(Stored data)
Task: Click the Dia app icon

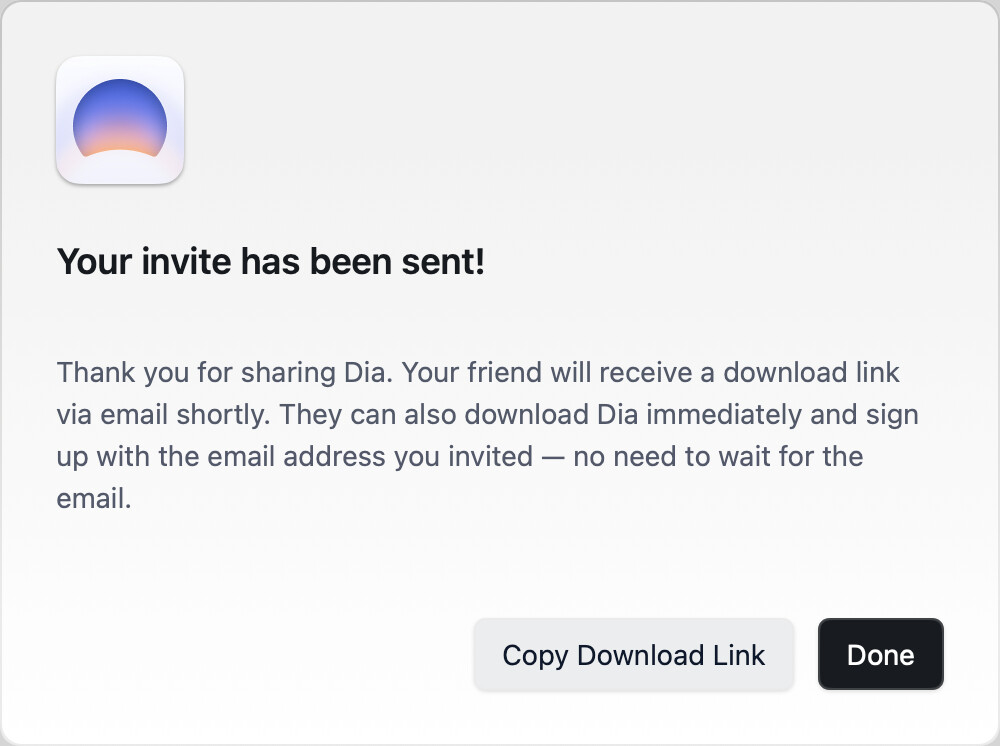Action: [x=120, y=120]
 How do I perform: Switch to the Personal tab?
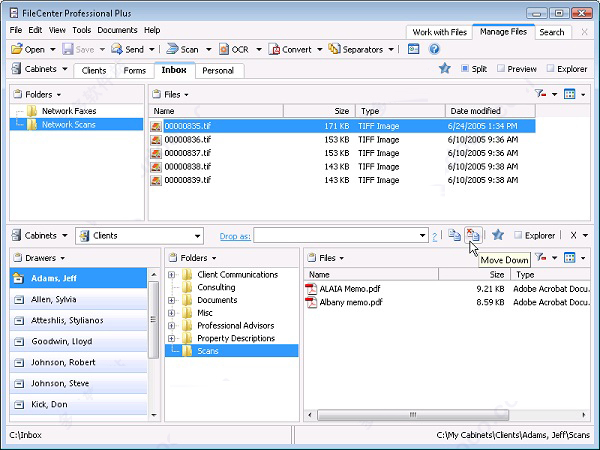point(217,71)
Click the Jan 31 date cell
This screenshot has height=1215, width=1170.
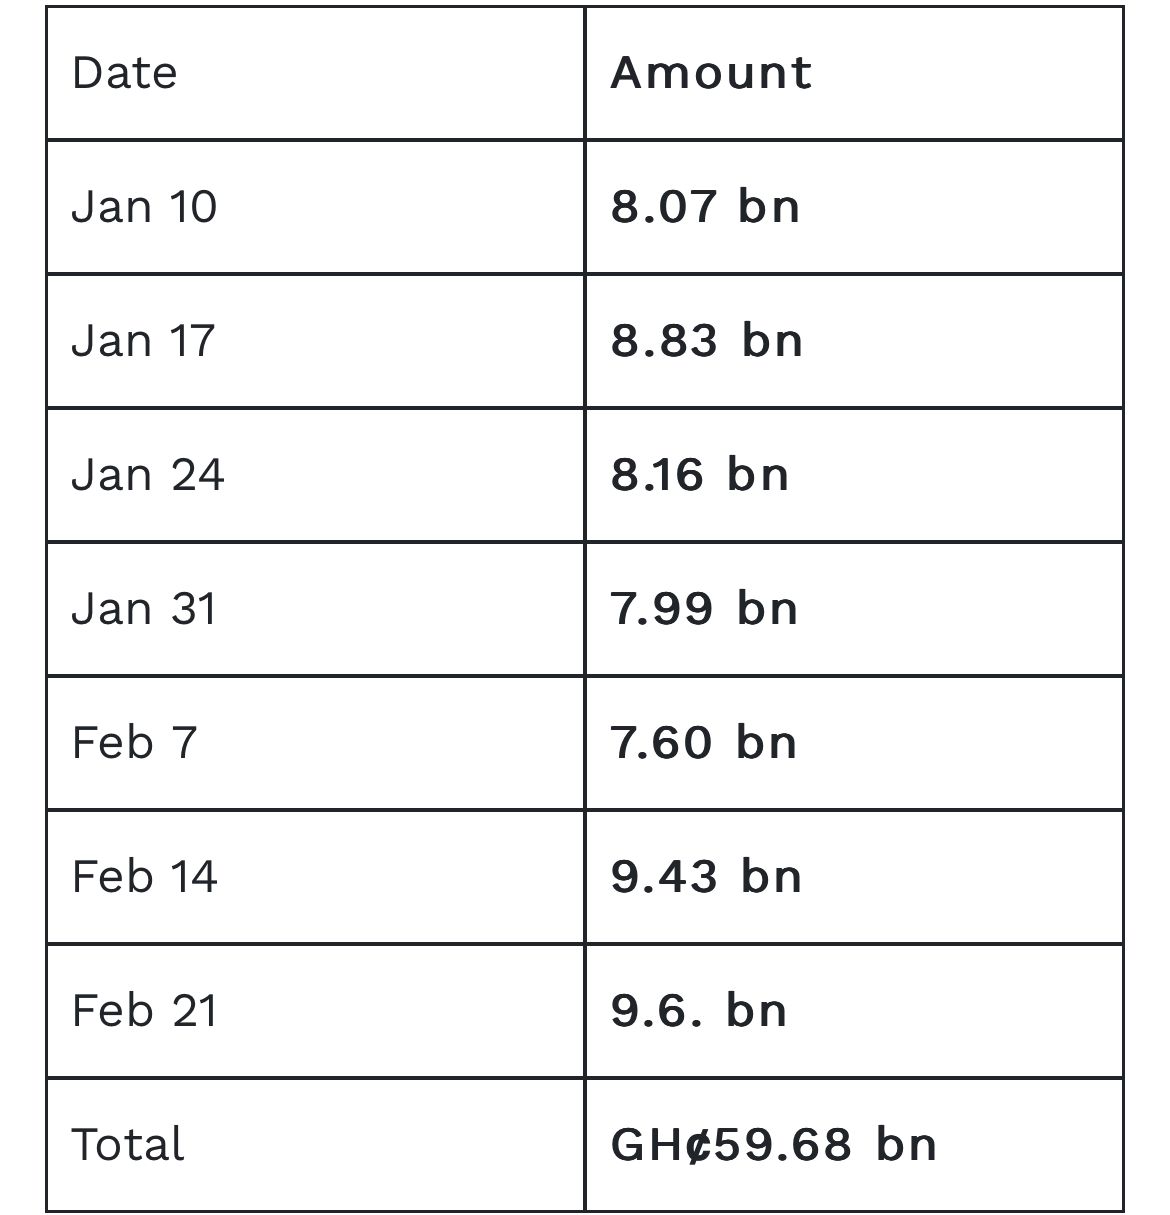pos(315,609)
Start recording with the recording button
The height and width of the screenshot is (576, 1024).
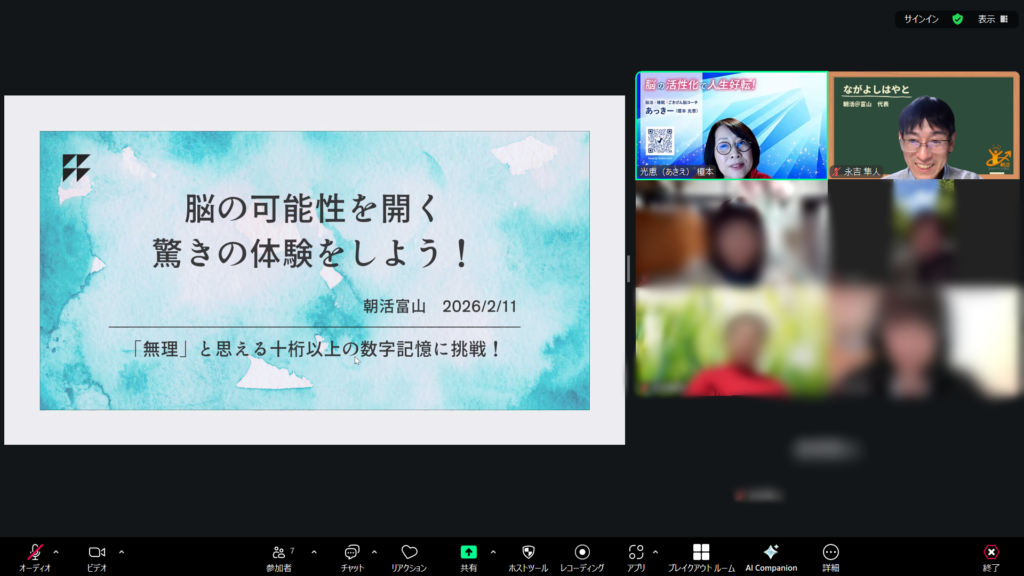(582, 553)
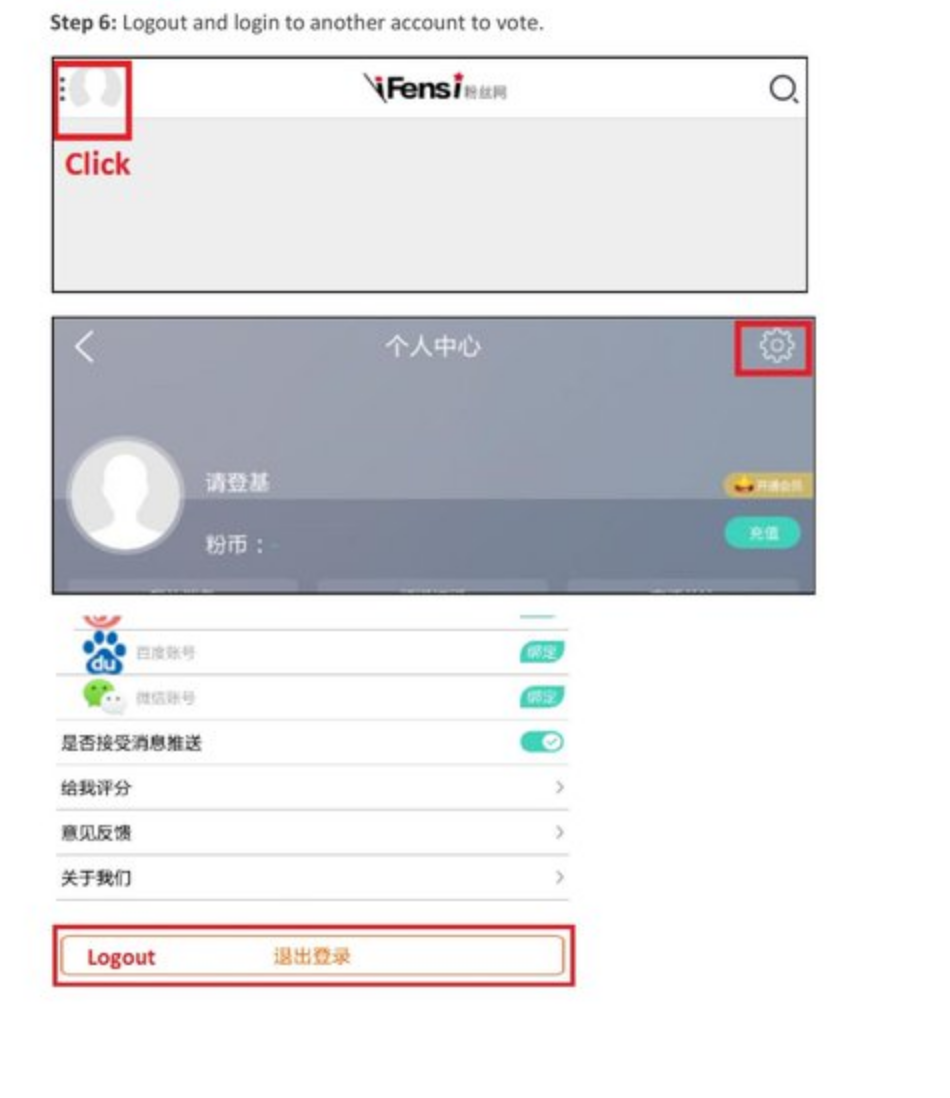Expand the 关于我们 row chevron

pyautogui.click(x=559, y=877)
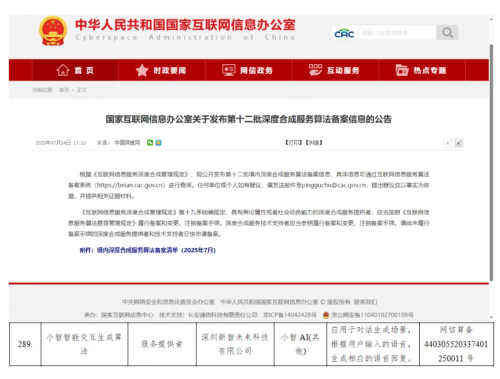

- **PROMPT**
Print every entry exactly as written, without the pictures.

- **EXERCISE ANSWER**
Task: Click the Dia app icon

Action: [x=120, y=120]
 How do I perform: Switch to the Personal tab?
point(217,71)
Click the Jan 31 date cell
This screenshot has height=1215, width=1170.
pos(315,609)
Start recording with the recording button
The height and width of the screenshot is (576, 1024).
(582, 553)
Expand the 关于我们 row chevron

pyautogui.click(x=559, y=877)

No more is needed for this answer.